GROSSETO – “Dopo molti anni, alla luce del sole” i compagni possono riunirsi e lo fanno nel negozio di Sale & Tabacchi a Porta Vecchia di Bruno Carmignani: tra gli altri sono presenti  Ganna, Antonio Meocci, Gastone Barbini, Rinaldo Lodovichi detto Fagiolino, Enrico Orlandini ed il giornalista livornese Umberto Comi ( Aristeo Banchi – Si va pel mondo ).

MASSA Marittima – Viene sciolto ” il corteo del popolo massetano che, esultante, acclamava il ritorno della libertà e la caduta del fascismo. Non solo ma [fu messo] per la città un servizio di polizia che sdegnava la popolazione …” (Fondo CLN-TMV).

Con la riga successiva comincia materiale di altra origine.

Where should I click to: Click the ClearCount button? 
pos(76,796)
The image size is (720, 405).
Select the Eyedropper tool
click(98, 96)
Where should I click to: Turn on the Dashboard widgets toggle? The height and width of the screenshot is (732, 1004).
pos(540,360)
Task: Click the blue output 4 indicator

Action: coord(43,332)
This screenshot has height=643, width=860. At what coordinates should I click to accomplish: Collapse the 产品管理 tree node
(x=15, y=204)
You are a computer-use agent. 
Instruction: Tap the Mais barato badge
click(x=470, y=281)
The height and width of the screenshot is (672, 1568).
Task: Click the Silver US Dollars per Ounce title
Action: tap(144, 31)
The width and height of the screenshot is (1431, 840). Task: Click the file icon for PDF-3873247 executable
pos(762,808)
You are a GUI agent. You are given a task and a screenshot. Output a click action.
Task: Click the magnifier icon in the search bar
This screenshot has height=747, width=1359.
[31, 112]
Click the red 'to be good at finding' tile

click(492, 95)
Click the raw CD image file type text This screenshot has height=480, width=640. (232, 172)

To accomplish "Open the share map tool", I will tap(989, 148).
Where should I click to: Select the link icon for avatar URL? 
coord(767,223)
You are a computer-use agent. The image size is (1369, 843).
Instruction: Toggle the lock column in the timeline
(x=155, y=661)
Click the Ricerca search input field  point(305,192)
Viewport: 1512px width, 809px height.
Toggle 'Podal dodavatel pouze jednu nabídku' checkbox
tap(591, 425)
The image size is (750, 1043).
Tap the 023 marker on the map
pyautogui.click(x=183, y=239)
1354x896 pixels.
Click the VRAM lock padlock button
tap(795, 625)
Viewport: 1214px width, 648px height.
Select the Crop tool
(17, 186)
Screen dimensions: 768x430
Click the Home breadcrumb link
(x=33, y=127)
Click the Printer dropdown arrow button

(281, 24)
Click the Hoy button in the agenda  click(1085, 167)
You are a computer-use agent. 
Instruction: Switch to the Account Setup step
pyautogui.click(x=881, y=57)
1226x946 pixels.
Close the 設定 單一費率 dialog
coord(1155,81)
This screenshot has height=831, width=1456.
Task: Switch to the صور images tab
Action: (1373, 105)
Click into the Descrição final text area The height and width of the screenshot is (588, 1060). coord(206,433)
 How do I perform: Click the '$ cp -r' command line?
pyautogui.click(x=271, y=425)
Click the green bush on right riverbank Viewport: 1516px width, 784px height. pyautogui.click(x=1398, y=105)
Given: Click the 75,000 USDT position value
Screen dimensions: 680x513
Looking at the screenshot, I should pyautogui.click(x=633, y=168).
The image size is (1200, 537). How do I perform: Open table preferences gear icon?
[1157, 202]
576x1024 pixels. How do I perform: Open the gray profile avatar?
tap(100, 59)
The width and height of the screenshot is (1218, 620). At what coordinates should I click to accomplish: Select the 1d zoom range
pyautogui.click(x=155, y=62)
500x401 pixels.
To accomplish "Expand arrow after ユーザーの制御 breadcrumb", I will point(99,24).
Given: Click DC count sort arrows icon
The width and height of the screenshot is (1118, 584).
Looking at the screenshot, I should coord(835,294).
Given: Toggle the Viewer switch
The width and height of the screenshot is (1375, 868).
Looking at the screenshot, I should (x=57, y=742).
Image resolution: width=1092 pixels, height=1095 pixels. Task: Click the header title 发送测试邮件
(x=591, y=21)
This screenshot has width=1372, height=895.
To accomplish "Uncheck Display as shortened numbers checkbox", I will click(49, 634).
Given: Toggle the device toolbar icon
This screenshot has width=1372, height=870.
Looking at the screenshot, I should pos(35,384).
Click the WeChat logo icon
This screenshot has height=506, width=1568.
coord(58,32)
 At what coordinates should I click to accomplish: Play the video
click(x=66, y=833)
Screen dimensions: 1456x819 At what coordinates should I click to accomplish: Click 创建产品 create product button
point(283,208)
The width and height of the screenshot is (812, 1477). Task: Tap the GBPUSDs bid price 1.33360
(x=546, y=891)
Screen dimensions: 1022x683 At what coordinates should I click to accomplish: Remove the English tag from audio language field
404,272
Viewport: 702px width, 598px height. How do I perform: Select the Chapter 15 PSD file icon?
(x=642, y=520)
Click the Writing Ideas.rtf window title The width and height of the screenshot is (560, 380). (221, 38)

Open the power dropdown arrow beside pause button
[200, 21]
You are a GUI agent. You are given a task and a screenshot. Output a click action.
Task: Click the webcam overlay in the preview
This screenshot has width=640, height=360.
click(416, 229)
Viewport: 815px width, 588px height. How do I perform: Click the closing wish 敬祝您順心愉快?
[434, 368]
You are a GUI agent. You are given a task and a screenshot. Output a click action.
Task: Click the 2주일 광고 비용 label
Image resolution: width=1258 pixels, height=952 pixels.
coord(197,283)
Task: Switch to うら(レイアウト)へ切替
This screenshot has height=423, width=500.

MONTICIANO – La gente scende spontaneamente in piazza dandosi ad abbattere i simboli del regime fascista (PVM).

PIOMBINO – Gastone Bimbi, un giovane operaio simpatizzante comunista, viene arrestato “perché con numerosi altri cittadini, raccolti intorno alla bandiera tricolore, stavano facendo una manifestazione per la caduta del fascismo “: è il primo detenuto politico dei 45 giorni di Badoglio (LDIIR).

PISA – A nome del movimento antifascista, Alberto ed Italo Bargagna, con l’avv. Tozzi, si recano  dal generale Ferreri, comandante Territoriale di Zona, ad invocare armi per il popolo che voleva combattere. La richiesta, come prevedibile, viene respinta  (RMAA).

PITIGLIANO – Nella mattinata i Carabinieri disperdono una manifestazione di giubilo per la caduta di Mussolini: ” Il Comandante della Tenenza proibì in modo assoluto che la popolazione esultasse per la riconquistata libertà chiamando i cittadini per minacciarli di arresto immediato se si fossero adoperati a tale scopo, impedendo anche di issare il tricolore, simbolo della Patria …” (ACS-BAM-TMV).

1944 

CALCINAIA – In località Casabianca, un partigiano resta ferito in uno scontro coi tedeschi (CRT).

COLLESALVETTI – La 2a sezione del Distaccamento di Gello si scioglie e i partigiani consegnano le armi ai carabinieri (CRT).

FORNACETTE – Uomini della XXIIIª Brigata Boscaglia, comandati da “Francois” Iacopini e “Gino” Cugini, rafforzati da una ventina di volontari della Guardia Armata locale, rastrellano Fornacette: l’azione termina con la ritirata dei tedeschi. Il partigiano veneziano Vittorio Dordit “Porthos” resta ferito sopra la clavicola. Nella notte il gruppo partigiano resiste al contrattacco tedesco a base di colpi di mortaio (RGB). Per altra fonte, sono colpiti a morte i partigiani Neri e Genovesi  (RMAA).

S.MARIA A MONTE – Nel territorio comunale,  Giosuè Biagi (46) è vittima dei nazifascisti (Progetto Memoria – Regione Toscana ).

1954

PONTEGINORI – Durante le lunghe lotte contadine, nelle campagne tra Ponteginori e Volterra vengono arerstati 11 assegnatari dell’ Ente Maremma (N.Bardini).